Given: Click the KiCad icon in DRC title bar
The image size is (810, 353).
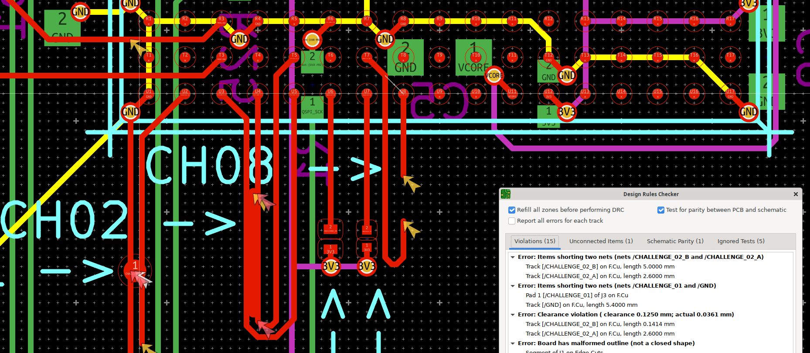Looking at the screenshot, I should tap(506, 194).
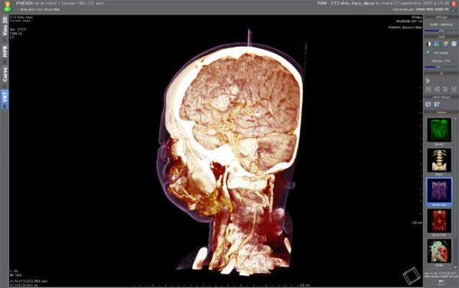Open the Curve side tab
Viewport: 459px width, 288px height.
5,74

- PROBLEM DESCRIPTION
The result should be every entry, word for word, and no pictures.

- OUTPUT OF THE TASK
Given: Click the KiCad icon in DRC title bar
The image size is (810, 353).
Looking at the screenshot, I should tap(506, 194).
Open the Curve side tab
Viewport: 459px width, 288px height.
5,74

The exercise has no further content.